UML has evolved into a very large and fairly comprehensive Standard (http://www.uml.org/). The size and complexity allows it to be applied to most IT problems and also can create problems of it's own.

I do believe that it could be used to solve some of the problems I see in my day-to-day job and, with proper application, solve some of the problems I face.

'What we've got here is (a) failure to communicate' 
- from 'Cool Hand Luke'. 

Communication problems are the crux of the matter as I see it and come in two basic forms; challenges between two or more people trying to communicate an idea or situation at a point in time and also over time. In the first case there is an opportunity for the two parties to interact and discuss. In the second case that is not typically the case; a document is created and then read months or years later. The original author may no longer be with the company.

Aspects of the problem I see are:
  1. Integrity (correctness and completeness), 
  2. Comprehensibility (succinctness and semantics), 
  3. Usability (navigation and accessibility)

Before I go into these in more detail and describe how UML may fit into the solution, I need to define a scope of applicability - the context within which I am think about this. In my current job I deal mostly with IT investments, processes, business systems (solutions), and requirements. I don't often deal with software architectures (the deep structures of software inside those business solutions), or the deep details of deployment. I also usually only deal with the results of the business requirements process and not the detailed creation of them.

Very often the results of my work (or of a team of people with whom I work) is depicted in the form of diagrams within a PowerPoint.
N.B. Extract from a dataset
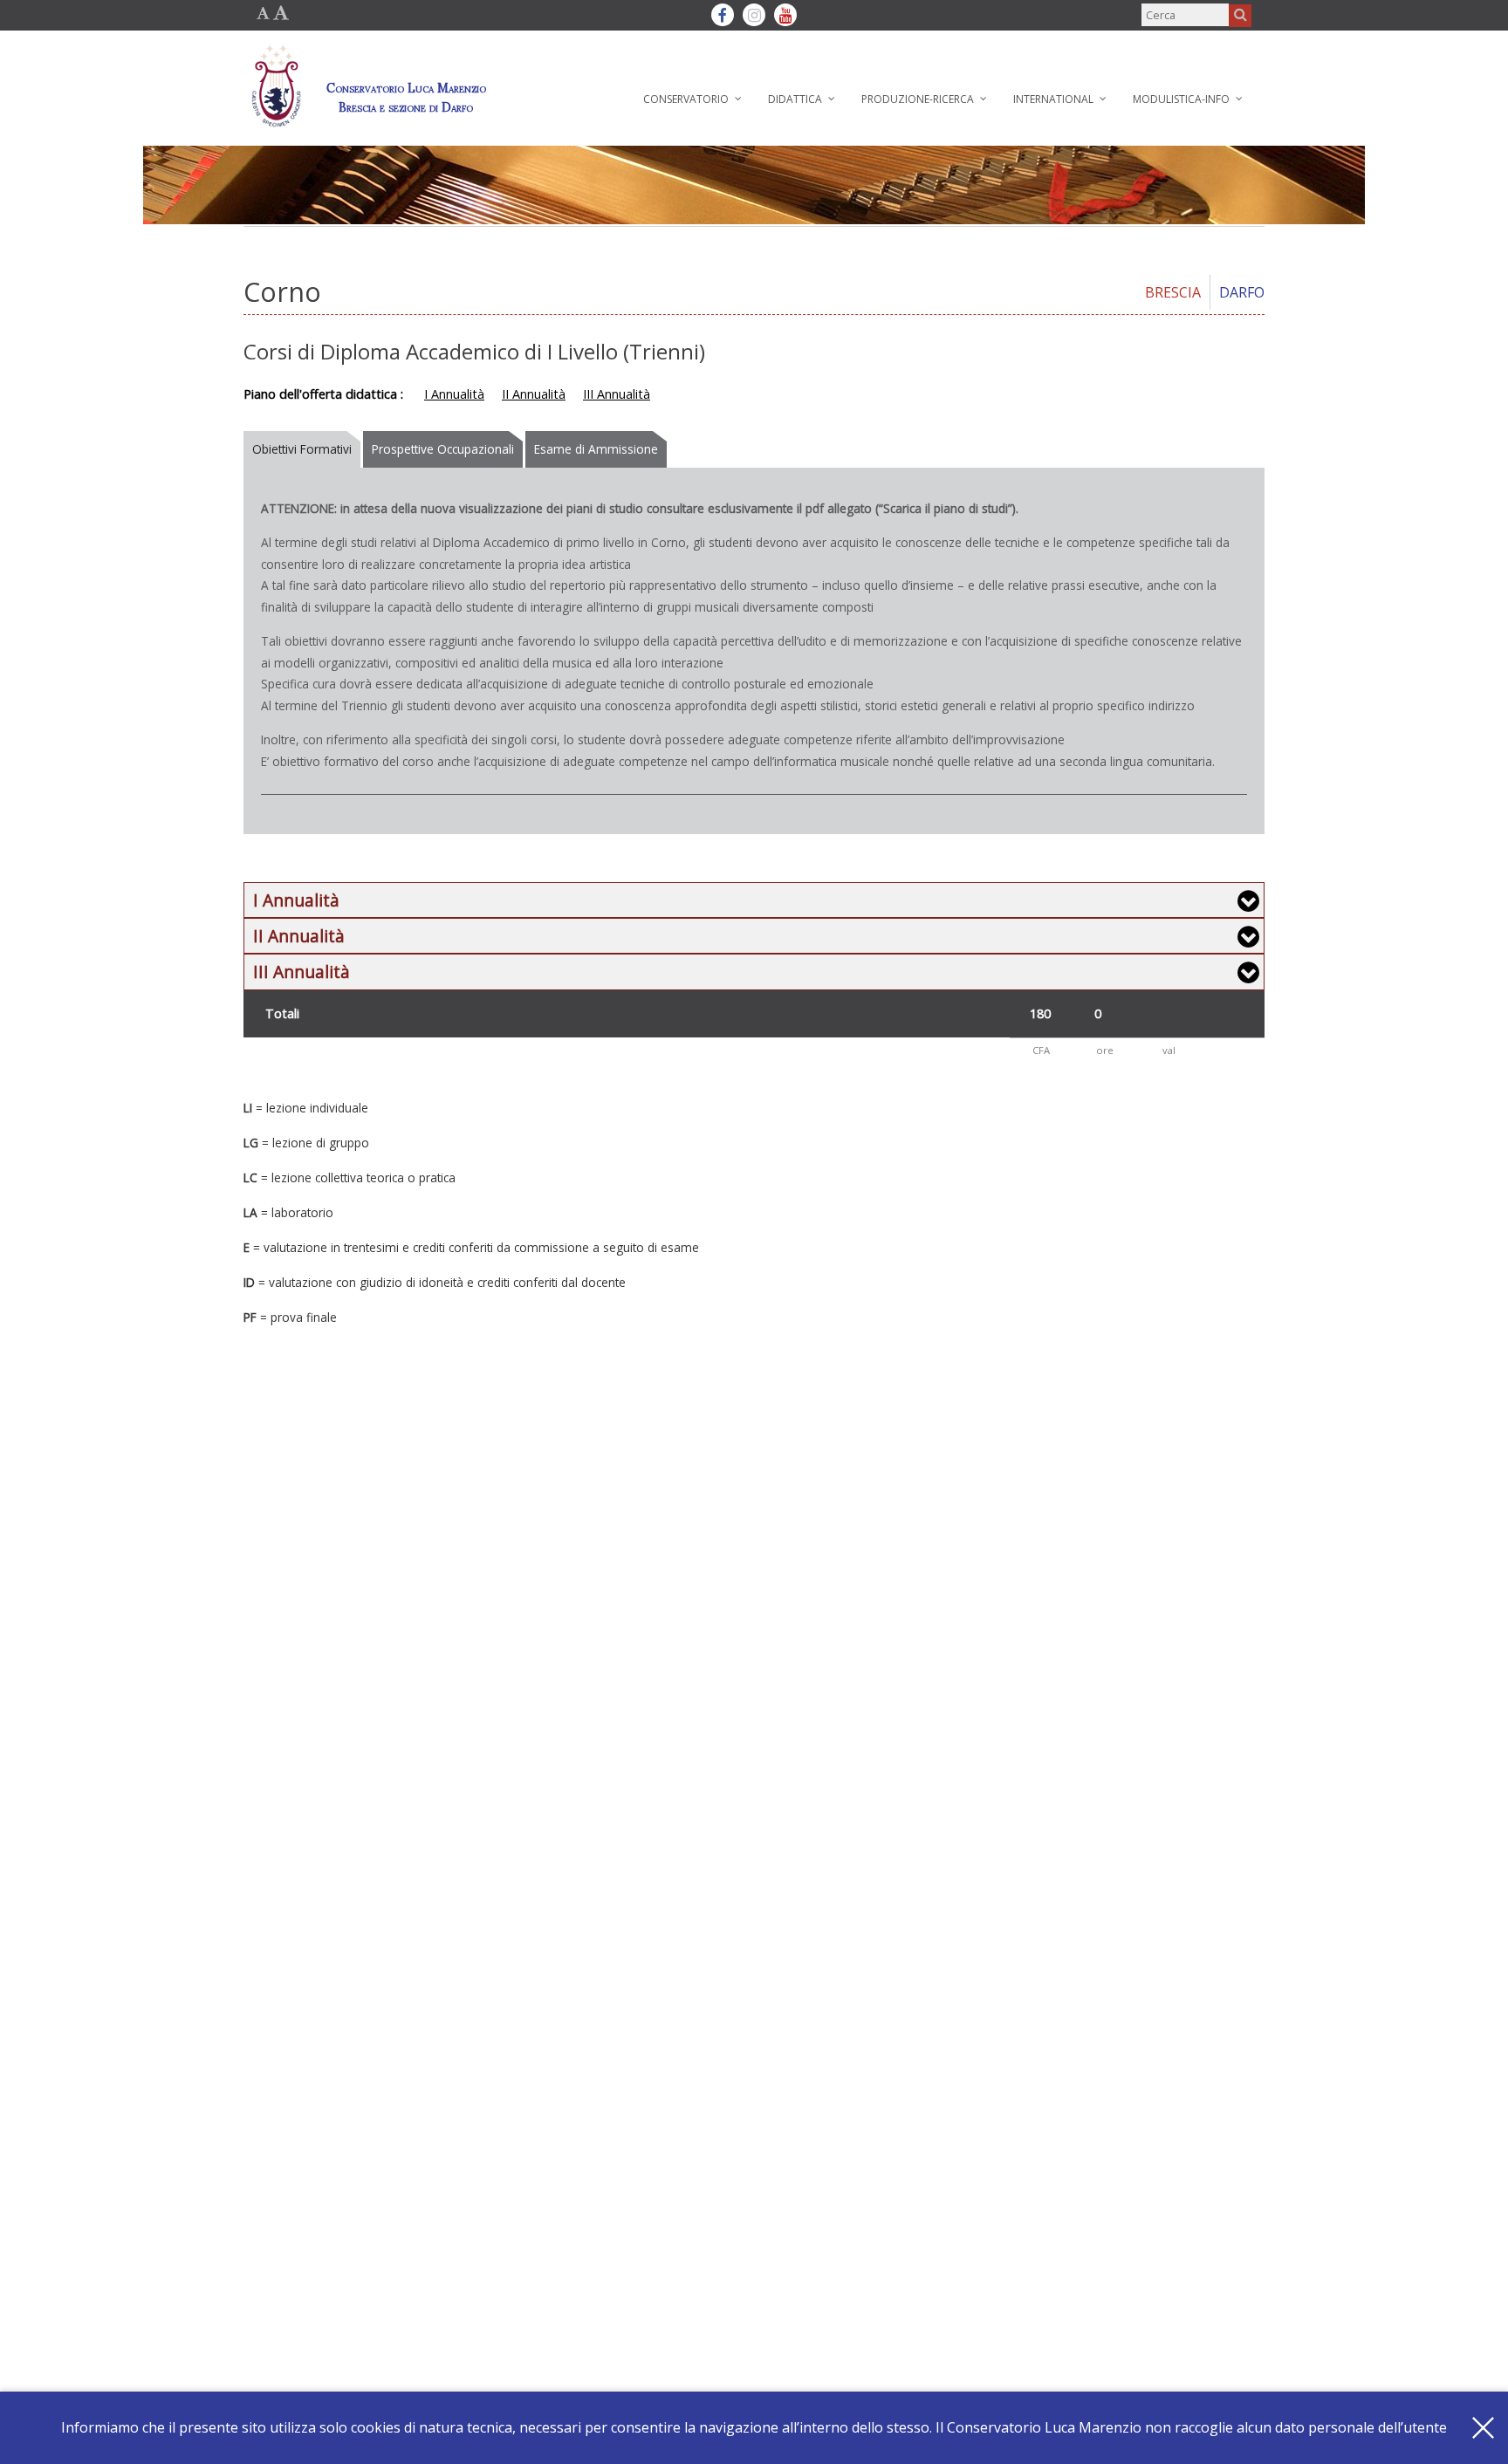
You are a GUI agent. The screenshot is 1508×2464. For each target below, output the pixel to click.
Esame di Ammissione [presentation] (596, 449)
Although the diagrams titles are used over and over again (business context, system context, and anything followed by the word architecture), there are no common rules about what goes into them, no common definitions for what lines and boxes mean, and very little consistency across teams, or time. My common tools for creating and managing this information are: Visio, Excel, Word, PowerPoint, and Sharepoint. All though we do get a lot done with these tools, there are challenges with the integrity, comprehensibility and usability of the resulting documents. Let me illustrate with a Visio example.

A box likely means something exists (physically or conceptually) and a line means that two things are somehow related. The precise meaning of the diagrams parts is defined by the author and may not be included in the diagram itself. This description might sound like total chaos, and that would be misleading. People within my organization have learned what those things usually mean within the context they are presented and can deal with the ambiguities and information gaps that exist. In most cases, the fact that a diagram abstracts a complicated physically deployment and represents it as a simple line is useful.  

For example, I might depict the communication pattern between two applications as a simple line and maybe I put the label MQ on it. That tells many of my peers quite a bit. If they also know that those two systems are deployed within our own datacenter and a vendor datacenter then they can likely guess that there are likely two queue managers involved, a few MQ channels, several servers, likely at least two firewalls and a likely more IP switches than we would care to document. However, if I were the network engineer, I likely care about each and every one of those switches and circuits and not much at all about the communication activity between the two applications. Until there is a problem, or we need to make a major change and at that point all parties are interested in ensuring all levels are understood.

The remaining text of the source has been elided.